Algorithm to achieve k-anonymity by performing local suppression.

localSuppression(obj, k = 2, importance = NULL, combs = NULL, ...)

kAnon(obj, k = 2, importance = NULL, combs = NULL, ...)

Arguments

obj

a sdcMicroObj-class-object or a data.frame

k

threshold for k-anonymity

importance

numeric vector of numbers between 1 and n (n=length of vector keyVars). This vector represents the "importance" of variables that should be used for local suppression in order to obtain k-anonymity. key-variables with importance=1 will - if possible - not suppressed, key-variables with importance=n will be used whenever possible.

combs

numeric vector. if specified, the algorithm will provide k-anonymity for each combination of n key variables (with n being the value of the ith element of this parameter. For example, if combs=c(4,3), the algorithm will provide k-anonymity to all combinations of 4 key variables and then k-anonymity to all combinations of 3 key variables. It is possible to apply different k to these subsets by specifying k as a vector. If k has only one element, the same value of k will be used for all subgroups.

...

see arguments below

keyVars:

names (or indices) of categorical key variables (for data-frame method)

strataVars:

name (or index) of variable which is used for stratification purposes, used in the data.frame method. This means that k-anonymity is provided within each category of the specified variable.

######

• [WORK TO COMPLETE]:
• 1. Can you write out the localSuppression documentation between "numeric vector of" and "for all subgroups.", inclusive, substituting "key attributes" for "key-variables"?
• 2. Will you continue the localSuppression documentation from the point where it stops?

• [SOURCE DATA]:
######

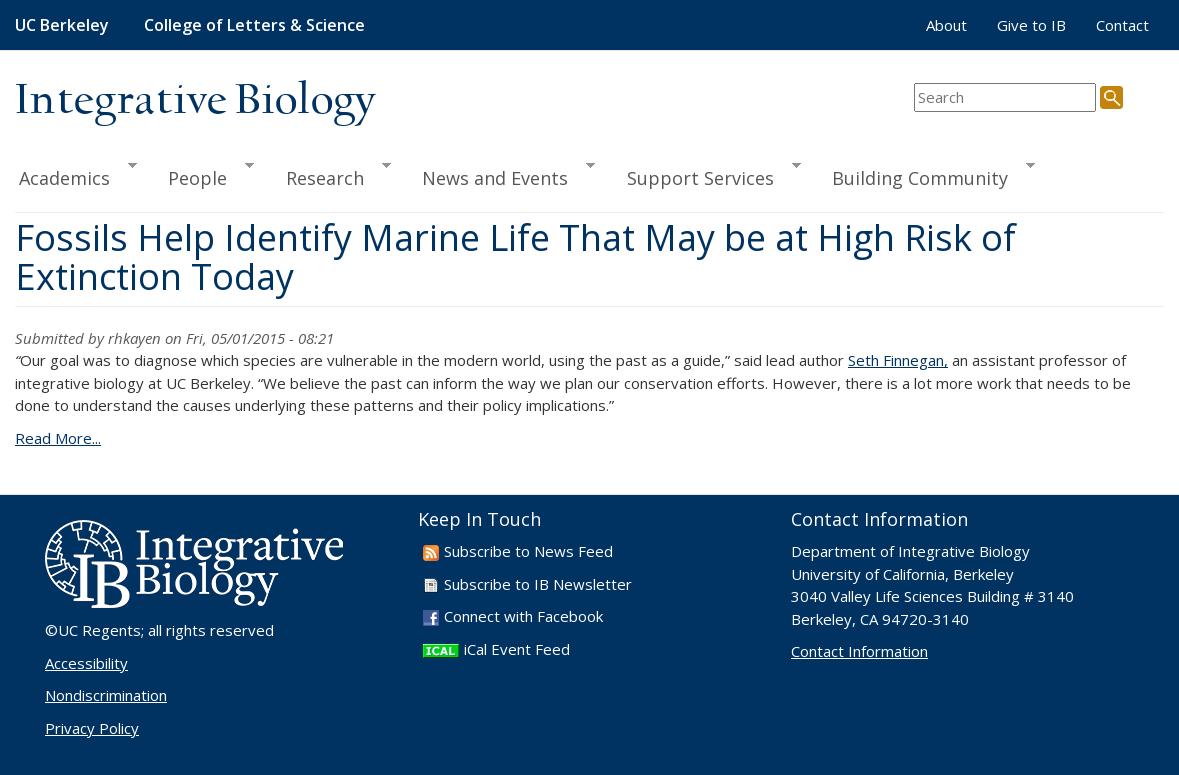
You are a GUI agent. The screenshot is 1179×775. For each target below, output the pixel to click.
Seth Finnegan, (898, 360)
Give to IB (1031, 25)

######

• [FINAL ANSWERS]:
• 1.
numeric vector of numbers between 1 and n (n=length of vector keyVars). This vector represents the "importance" of variables that should be used for local suppression in order to obtain k-anonymity. key attributes with importance=1 will - if possible - not suppressed, key attributes with importance=n will be used whenever possible.

combs

numeric vector. if specified, the algorithm will provide k-anonymity for each combination of n key variables (with n being the value of the ith element of this parameter. For example, if combs=c(4,3), the algorithm will provide k-anonymity to all combinations of 4 key variables and then k-anonymity to all combinations of 3 key variables. It is possible to apply different k to these subsets by specifying k as a vector. If k has only one element, the same value of k will be used for all subgroups.

• 2.
alpha:

numeric value between 0 and 1 specifying how much keys that contain missing values (NAs) should contribute to the calculation of fk and Fk. For the default value of 1, nothing changes with respect to the implementation in prior versions. Each wildcard-match would be counted while for alpha=0 keys with missing values would be basically ignored. Used in the data-frame method only because in the method for sdcMicroObj-class-objects, this value is extracted from slot options.

Value

Manipulated data set with suppressions that has k-anonymity with respect to specified key-variables or the manipulated data stored in the sdcMicroObj-class.

Details

The algorithm provides a k-anonymized data set by suppressing values in key variables. The algorithm tries to find an optimal solution to suppress as few values as possible and considers the specified importance vector. If not specified, the importance vector is constructed in a way such that key variables with a high number of characteristics are considered less important than key variables with a low number of characteristics.

The implementation provides k-anonymity per strata, if slot 'strataVar' has been set in sdcMicroObj-class or if parameter 'strataVar' is used when appying the data.frame method. For details, have a look at the examples provided.

Note

Deprecated methods 'localSupp2' and 'localSupp2Wrapper' are no longer available in sdcMicro > 4.5.0. kAnon is a more intutitive term for localSuppression because the aim is always to obtain k-anonymity for some parts of the data.

References

Templ, M. Statistical Disclosure Control for Microdata: Methods and Applications in R. Springer International Publishing, 287 pages, 2017. ISBN 978-3-319-50272-4. doi:10.1007/978-3-319-50272-4

Templ, M. and Kowarik, A. and Meindl, B. Statistical Disclosure Control for Micro-Data Using the R Package sdcMicro. Journal of Statistical Software, 67 (4), 1--36, 2015. doi:10.18637/jss.v067.i04

Author

Bernhard Meindl, Matthias Templ

Examples

# \donttest{
data(francdat)

## Local Suppression
localS <- localSuppression(francdat, keyVar=c(4,5,6))
localS
#> 
#> -----------------------
#> Total number of suppressions in the key variables: 4 (new: 4)
#> 
#> Number of suppressions by key variables:
#> (in parenthesis, the total number suppressions is shown)
#> 
#>    Key2  Key3  Key4
#> 1 1 (1) 0 (0) 3 (3)
#> 
#> 2-anonymity == TRUE
#> -----------------------
plot(localS)


## for objects of class sdcMicro, no stratification
data(testdata2)
kv <- c("urbrur", "roof", "walls", "water", "electcon", "relat", "sex")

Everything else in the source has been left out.